Pareceres do CRCoimbra

Parecer Nº 28/PP/2020-C

Parecer n.º 28/PP/2020-C

Assunto: Conflito de Interesses

 

Por comunicação escrita, datada de 03 de novembro de 2020, remetida através de correio eletrónico, dirigido ao Senhor Presidente do Conselho Regional de Coimbra da Ordem dos Advogados, o Exmo. Senhor Dr.

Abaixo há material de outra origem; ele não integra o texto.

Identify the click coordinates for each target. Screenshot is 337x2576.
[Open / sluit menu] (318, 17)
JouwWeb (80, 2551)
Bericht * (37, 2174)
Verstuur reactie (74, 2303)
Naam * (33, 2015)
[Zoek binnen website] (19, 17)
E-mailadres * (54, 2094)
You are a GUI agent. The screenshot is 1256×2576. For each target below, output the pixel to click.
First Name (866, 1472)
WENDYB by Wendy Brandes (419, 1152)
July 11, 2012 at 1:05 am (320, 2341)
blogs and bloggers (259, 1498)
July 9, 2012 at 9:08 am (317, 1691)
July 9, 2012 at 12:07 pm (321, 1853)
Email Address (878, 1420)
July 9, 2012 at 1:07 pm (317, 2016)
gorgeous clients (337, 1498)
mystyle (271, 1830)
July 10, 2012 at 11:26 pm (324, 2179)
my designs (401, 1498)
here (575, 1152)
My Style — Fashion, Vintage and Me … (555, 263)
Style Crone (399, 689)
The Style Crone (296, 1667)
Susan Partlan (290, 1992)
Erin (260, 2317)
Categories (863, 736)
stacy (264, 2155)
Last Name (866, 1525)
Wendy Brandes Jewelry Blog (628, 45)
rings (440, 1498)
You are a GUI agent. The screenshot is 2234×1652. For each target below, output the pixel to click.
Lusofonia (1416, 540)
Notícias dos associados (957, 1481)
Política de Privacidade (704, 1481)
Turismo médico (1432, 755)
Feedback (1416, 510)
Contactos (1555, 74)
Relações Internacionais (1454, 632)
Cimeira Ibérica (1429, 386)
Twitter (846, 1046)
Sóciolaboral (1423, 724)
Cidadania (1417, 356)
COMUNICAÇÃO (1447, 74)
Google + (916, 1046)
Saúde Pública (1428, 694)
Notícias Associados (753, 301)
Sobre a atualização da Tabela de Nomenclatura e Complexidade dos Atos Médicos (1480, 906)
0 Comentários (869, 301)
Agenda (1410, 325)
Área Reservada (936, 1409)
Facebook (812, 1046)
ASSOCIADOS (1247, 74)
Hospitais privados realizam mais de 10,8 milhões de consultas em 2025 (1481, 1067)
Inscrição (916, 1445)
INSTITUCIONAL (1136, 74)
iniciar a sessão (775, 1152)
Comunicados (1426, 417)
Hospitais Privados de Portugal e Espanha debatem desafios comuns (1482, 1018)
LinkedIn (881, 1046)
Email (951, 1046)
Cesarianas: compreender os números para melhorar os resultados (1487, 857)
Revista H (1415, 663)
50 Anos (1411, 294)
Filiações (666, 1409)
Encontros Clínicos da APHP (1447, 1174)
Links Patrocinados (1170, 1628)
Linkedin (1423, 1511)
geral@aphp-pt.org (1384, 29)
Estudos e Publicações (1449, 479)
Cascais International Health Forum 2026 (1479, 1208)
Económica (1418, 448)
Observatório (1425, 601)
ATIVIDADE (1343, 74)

BP..., Advogado, titular da cédula profissional n.º …C, com escritório na …, solicitou a emissão de parecer que coloca nos seguintes termos e que por facilidade na análise se transcreve:

 

“I - O signatário representou no âmbito do processo n.º A... que correu termos no Juízo Local Cível de Abrantes do Tribunal Judicial da Comarca de Santarém a Ex.ma Senhora IL..., no âmbito da ação de processo comum que IFF... moveu contra aquela.

II - A sentença proferida no referido processo, sendo inteiramente desfavorável à Ex.ma Senhora IL..., constituinte do signatário, transitou em julgado em 3 de julho de 2020.

III - Com base neste título executivo, o autor da ação n.º A... moveu duas execuções contra IL..., a saber: a ação de processo sumário nº B... que corre termos no Juiz 2 do Juízo de Execução do Entroncamento do Tribunal Judicial da Comarca de Santarém e a ação de processos sumário nº C... que corre termos no mesmo Juiz 2 do Juízo de Execução do Entroncamento do Tribunal Judicial da Comarca de Santarém. 

IV - O signatário não representa IL... em nenhuma das referidas ações executivas. 

V - Todavia, representa IL... no âmbito do processo de inventário que esta moveu contra IFF..., que corre termos sob o processo n.º D... que corre termos no Juízo de Família e Menores de Abrantes do Tribunal Judicial da Comarca de Santarém.

VI - No âmbito das aludidas ações executivas foram penhorados saldos bancários de uma conta bancária de que são titulares MAC..., mãe de IL..., esta e ainda o filho daquela e irmão desta, embora a titularidade dos saldos penhorados pertença em exclusivo à mãe de IL…, Ex.ma Senhora MAC.... 

VII - O signatário foi contactado por MAC... no sentido de a patrocinar em procedimento a intentar contra a penhora que considera ilegal. 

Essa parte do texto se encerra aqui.